"I ain't been in one of these here rats ketchers fur quite a while," said Blister, as we descended the steps beneath the flambuoyant sign. "Do you go to shows much?" he asked, when two steins were between us on the flemish oak board.
"Not a great deal," I replied. "I did dramatics—wrote up shows—for two years and that rather destroyed my enjoyment of the theater."
"I got you," said Blister. "Seein' so much of it spoils you fur it. That's me, too. I won't cross the street to see a show when I'm on the stage."

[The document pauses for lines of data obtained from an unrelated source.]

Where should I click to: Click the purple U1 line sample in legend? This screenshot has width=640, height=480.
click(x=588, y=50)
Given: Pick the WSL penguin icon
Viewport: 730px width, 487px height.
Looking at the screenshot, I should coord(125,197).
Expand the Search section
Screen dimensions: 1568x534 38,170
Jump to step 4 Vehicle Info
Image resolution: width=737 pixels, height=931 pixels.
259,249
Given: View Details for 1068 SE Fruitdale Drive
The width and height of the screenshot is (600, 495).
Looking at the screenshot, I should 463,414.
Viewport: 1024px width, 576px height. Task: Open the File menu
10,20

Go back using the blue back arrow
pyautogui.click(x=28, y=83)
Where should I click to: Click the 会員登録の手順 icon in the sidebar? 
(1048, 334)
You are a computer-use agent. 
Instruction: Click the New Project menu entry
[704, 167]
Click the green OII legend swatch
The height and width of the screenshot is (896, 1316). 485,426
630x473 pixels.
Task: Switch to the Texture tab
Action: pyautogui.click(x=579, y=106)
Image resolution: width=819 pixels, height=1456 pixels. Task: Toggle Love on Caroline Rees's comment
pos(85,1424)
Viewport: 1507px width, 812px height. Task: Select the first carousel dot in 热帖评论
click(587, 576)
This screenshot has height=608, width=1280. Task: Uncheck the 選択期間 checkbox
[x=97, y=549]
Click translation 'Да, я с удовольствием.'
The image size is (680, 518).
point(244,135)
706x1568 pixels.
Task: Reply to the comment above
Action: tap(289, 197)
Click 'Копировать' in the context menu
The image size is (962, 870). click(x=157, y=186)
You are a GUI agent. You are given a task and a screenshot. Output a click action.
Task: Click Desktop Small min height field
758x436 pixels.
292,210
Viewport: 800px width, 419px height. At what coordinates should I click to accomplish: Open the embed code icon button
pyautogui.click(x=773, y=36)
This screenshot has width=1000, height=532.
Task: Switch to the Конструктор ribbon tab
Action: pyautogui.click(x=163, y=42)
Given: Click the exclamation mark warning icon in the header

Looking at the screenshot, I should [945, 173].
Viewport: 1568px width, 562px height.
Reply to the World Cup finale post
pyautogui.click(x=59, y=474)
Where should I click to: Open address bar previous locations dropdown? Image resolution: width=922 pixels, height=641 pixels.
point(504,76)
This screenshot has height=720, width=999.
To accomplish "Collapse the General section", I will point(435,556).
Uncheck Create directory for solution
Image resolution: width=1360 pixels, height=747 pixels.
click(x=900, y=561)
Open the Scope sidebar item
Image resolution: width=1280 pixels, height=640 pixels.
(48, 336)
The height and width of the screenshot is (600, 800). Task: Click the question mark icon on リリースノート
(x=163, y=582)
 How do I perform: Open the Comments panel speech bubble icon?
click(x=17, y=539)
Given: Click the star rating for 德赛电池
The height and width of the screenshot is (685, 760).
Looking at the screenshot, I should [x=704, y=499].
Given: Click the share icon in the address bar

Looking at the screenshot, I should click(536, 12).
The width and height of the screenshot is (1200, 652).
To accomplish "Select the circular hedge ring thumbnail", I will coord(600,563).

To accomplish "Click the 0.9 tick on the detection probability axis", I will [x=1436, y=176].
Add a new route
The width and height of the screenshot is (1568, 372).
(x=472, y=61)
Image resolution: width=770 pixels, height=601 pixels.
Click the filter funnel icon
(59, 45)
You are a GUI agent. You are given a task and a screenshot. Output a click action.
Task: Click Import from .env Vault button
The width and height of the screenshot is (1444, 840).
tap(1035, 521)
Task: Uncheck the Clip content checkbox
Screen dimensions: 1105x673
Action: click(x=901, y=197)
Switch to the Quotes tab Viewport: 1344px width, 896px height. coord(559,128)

Had he suddenly announced himself king of the Cannibal Islands I would have looked and felt about as then. I gazed at him with dropping jaw.
"No, I ain't bugs!" he grinned, as he saw my expression. "I'm on the stage quite a while. Ain't I never told you?"
"You certainly have not," I said emphatically.
"I goes on the stage just because I starts to cuss a dog I owns one day," said Blister. "It's the year they pull off one of these here panic things, and believe me the kale just fades from view! It you borrow a rub-rag, three ginnies come along to bring it back when you're through. If you happens to mention you ain't got your makin's with you, the nearest guy to you'll call the police. They wouldn't have a hoss trained that could run a mile in nothin'.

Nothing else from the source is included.